Greatest Hits debuted on the U.S. Billboard 200 at number one in the issue dated March 14, 2007, with 100,000 copies sold in its first week of release. As of 2019, it is the last greatest hits album to debut at the number one position on the Billboard 200. It is B.I.G's 3rd US #1 on the Billboard 200.

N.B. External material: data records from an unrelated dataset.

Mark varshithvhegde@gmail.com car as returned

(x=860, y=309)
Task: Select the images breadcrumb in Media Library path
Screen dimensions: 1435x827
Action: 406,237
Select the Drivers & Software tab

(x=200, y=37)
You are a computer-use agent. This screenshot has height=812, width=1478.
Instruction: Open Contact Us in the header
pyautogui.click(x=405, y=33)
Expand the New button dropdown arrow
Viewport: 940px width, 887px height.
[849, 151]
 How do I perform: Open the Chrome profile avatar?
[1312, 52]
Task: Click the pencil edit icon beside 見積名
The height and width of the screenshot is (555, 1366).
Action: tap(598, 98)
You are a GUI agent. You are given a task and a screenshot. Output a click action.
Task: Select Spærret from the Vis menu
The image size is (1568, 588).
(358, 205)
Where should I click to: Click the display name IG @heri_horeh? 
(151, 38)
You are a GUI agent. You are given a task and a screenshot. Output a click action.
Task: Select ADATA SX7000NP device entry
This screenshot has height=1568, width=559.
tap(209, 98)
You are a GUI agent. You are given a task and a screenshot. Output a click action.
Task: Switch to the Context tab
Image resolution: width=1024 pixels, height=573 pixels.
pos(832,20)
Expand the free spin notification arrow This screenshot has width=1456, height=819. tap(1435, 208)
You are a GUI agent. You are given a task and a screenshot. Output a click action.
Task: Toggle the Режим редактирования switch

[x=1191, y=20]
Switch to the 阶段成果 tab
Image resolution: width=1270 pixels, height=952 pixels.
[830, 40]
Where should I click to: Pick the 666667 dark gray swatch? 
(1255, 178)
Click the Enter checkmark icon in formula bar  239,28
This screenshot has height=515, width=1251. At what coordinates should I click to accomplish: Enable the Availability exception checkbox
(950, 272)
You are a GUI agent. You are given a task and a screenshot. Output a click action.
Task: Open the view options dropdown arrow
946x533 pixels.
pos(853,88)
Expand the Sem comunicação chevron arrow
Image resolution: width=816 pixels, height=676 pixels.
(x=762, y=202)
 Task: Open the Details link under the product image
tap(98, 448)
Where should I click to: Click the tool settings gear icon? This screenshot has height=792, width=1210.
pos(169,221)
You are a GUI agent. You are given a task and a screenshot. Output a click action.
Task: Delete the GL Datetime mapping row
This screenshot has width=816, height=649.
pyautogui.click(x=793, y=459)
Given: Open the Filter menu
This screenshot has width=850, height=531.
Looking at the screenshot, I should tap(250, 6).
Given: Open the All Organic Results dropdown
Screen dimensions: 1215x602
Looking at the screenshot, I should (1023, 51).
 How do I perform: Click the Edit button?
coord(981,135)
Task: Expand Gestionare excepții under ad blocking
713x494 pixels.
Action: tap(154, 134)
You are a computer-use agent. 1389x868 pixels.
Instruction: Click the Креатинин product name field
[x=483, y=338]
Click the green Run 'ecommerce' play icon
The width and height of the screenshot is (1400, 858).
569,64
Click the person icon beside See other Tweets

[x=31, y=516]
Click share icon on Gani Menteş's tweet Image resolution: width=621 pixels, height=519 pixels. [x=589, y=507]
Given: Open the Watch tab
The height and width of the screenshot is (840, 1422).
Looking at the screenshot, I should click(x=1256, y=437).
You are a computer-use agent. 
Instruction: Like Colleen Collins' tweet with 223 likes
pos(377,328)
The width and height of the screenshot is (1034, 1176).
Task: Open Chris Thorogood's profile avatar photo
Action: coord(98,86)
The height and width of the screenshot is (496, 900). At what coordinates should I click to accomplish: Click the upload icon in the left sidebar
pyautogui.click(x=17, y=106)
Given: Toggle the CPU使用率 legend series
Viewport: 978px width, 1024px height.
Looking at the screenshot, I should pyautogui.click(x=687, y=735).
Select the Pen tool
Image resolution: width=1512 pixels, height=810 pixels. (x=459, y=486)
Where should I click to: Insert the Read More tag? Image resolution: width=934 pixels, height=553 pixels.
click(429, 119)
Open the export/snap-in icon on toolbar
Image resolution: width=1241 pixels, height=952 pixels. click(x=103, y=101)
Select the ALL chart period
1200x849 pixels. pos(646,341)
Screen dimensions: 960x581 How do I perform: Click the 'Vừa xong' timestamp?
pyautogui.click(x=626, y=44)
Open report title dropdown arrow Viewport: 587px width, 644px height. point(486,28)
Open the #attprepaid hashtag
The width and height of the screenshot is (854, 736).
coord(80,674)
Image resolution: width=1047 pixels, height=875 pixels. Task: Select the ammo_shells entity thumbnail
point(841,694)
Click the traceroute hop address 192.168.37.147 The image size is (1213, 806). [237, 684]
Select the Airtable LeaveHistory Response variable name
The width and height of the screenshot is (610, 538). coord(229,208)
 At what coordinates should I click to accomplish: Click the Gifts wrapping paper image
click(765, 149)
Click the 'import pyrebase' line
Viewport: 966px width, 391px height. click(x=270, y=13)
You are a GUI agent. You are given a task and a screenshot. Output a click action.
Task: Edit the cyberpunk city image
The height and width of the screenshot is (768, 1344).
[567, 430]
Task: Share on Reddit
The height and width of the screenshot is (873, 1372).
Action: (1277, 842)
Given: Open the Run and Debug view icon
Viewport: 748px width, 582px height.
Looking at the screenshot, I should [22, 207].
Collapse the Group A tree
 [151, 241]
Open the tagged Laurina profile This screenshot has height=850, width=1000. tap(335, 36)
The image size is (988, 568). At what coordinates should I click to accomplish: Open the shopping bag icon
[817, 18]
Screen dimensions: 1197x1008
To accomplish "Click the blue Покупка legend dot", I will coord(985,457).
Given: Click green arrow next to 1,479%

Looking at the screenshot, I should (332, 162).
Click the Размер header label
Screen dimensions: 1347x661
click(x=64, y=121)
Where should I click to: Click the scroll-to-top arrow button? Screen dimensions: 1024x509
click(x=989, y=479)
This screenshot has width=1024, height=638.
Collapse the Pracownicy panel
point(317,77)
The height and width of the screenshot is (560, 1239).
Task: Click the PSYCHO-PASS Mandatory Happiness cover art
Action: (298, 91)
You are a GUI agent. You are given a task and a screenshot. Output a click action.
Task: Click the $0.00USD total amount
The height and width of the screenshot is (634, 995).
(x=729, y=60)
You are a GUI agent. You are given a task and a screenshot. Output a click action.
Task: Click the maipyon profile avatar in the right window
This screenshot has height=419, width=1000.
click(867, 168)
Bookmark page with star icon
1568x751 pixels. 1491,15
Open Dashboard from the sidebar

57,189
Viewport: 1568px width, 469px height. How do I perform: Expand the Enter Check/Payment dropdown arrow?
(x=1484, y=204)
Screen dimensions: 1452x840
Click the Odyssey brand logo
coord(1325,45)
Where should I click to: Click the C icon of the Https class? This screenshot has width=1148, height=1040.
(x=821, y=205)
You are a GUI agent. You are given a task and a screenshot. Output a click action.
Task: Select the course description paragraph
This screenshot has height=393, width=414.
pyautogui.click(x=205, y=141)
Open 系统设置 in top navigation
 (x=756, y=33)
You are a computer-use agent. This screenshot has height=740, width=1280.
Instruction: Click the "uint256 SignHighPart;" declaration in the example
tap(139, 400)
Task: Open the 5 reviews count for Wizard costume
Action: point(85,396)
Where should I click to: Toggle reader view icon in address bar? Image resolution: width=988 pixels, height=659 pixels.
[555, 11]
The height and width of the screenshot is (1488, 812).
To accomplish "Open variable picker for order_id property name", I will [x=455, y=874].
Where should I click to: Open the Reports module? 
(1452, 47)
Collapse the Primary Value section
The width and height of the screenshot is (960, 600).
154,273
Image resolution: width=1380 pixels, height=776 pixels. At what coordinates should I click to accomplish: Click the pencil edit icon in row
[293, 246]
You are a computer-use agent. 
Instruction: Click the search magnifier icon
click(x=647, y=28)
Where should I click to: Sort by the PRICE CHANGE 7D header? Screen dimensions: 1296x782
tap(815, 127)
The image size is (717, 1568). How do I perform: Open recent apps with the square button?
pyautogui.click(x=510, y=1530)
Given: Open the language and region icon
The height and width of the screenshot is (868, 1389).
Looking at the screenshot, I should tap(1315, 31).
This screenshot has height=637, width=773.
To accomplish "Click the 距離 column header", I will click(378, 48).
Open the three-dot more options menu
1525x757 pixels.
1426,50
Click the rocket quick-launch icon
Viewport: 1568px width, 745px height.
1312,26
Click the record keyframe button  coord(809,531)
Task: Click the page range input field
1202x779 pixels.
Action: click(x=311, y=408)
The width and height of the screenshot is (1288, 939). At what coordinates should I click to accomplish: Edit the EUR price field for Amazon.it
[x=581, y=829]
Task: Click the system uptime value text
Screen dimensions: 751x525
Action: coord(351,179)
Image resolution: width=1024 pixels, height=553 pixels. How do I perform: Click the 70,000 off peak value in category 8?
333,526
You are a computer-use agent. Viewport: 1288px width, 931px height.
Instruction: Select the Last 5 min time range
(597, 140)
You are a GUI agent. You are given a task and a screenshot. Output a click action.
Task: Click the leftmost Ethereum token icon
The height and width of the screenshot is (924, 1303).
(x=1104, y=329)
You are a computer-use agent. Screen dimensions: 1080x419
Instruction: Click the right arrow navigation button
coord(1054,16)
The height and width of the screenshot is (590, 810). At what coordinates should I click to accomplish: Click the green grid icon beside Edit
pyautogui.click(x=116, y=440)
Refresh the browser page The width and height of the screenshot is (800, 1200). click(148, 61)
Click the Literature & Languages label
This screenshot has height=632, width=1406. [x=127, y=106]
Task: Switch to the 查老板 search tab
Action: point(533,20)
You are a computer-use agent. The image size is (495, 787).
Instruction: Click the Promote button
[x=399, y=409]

The album sold 178,702 units in four weeks. The album has been certified Platinum by both the BPI and RIAA and has sold over 1,003,000 copies in the US to date.

Professional ratings
Review scores
| Source | Rating |
| About.com | Star |
| AllMusic | Star |
| RapReviews | (8/10) |
| Rolling Stone | Star |
| The Skinny | Star |
| Stylus Magazine | B− |

==Track listing==

| No. | Title | Source album | Length |
|---|---|---|---|
| 1. | "Juicy" | Ready to Die (1994) | 5:01 |
| 2. | "Big Poppa" | Ready to Die | 4:09 |
| 3. | "Hypnotize" (featuring Pam from Total) | Life After Death (1997) | 3:50 |
| 4. | "One More Chance (Stay With Me Remix)" (featuring Faith Evans and Mary J. Blige) | Bad Boy's Greatest Hits Volume 1 (1998) (originally from Ready to Die) | 4:28 |
| 5. | "Get Money" (with Junior M.A.F.I.A.) | Conspiracy (1995) | 4:34 |
| 6. | "Warning" | Ready to Die | 3:39 |
| 7. | "Dead Wrong" (featuring Eminem) | Born Again (1999) | 4:57 |
| 8. | "Who Shot Ya?" | Ready to Die - The Remaster and Born Again | 5:16 |
| 9. | "Ten Crack Commandments" | Life After Death | 3:23 |
| 10. | "Notorious Thugs" (featuring Bone Thugs-N-Harmony) | Life After Death | 6:07 |
| 11. | "Notorious B.I.G." (featuring Lil' Kim and Diddy) | Born Again | 3:11 |
| 12. | "Nasty Girl" (featuring Diddy, Nelly, Jagged Edge, and Avery Storm) | Duets: The Final Chapter (2005) | 4:46 |
| 13. | "Unbelievable" | Ready to Die | 3:40 |
| 14. | "Niggas Bleed" | Life After Death | 4:51 |
| 15. | "Running Your Mouth" (featuring Snoop Dogg, Fabolous, Nate Dogg, and Busta Rhymes) | previously unreleased | 3:33 |
| 16. | "Want That Old Thing Back" (featuring Ja Rule and Ralph Tresvant) | previously unreleased | 4:58 |
| 17. | "Fuck You Tonight" (featuring R. Kelly) | Life After Death | 5:44 |
| Total length: |  |  | 76:16 |

Japanese bonus track
| No. | Title | Source album | Length |
|---|---|---|---|
| 18. | "Mo Money Mo Problems" (featuring Puff Daddy and Mase) | Life After Death | 4:17 |
| Total length: |  |  | 80:33 |

==Charts==

===Weekly charts===

Weekly chart performance for Greatest Hits
| Chart (2007) | Peak position |
|---|---|
| Australian Albums (ARIA) | 36 |
| Belgian Albums (Ultratop Flanders) | 105 |
| Canadian Albums (Billboard) | 21 |
| Hungarian Physical Albums (MAHASZ) | 27 |
| UK Albums (OCC) | 57 |
| UK R&B Albums (OCC) | 4 |
| US Billboard 200 | 1 |
| US Top R&B/Hip-Hop Albums (Billboard) | 1 |
| US Top Rap Albums (Billboard) | 1 |

===Year-end charts===

Year-end chart performance for Greatest Hits
| Chart (2007) | Position |
|---|---|
| US Top R&B/Hip-Hop Albums (Billboard) | 60 |
| Chart (2017) | Position |
| US Billboard 200 | 169 |
| Chart (2018) | Position |
| US Billboard 200 | 133 |
| Chart (2019) | Position |
| US Billboard 200 | 144 |
| Chart (2020) | Position |
| US Billboard 200 | 118 |
| Chart (2021) | Position |
| US Billboard 200 | 105 |
| US Top R&B/Hip-Hop Albums (Billboard) | 75 |
| Chart (2023) | Position |
| US Billboard 200 | 197 |
| US Top R&B/Hip-Hop Albums (Billboard) | 68 |
| Chart (2024) | Position |
| US Billboard 200 | 149 |

==Certifications==

Certifications for Greatest Hits
| Region | Certification | Certified units/sales |
| Australia (ARIA) | Platinum | 70,000^{^} |
| Italy (FIMI) | Gold | 25,000^{‡} |
| United Kingdom (BPI) | 2× Platinum | 600,000^{‡} |
| United States (RIAA) | Platinum | 1,000,000^{‡} |
^{^} Shipments figures based on certification alone. ^{‡} Sales+streaming figures based on certification alone.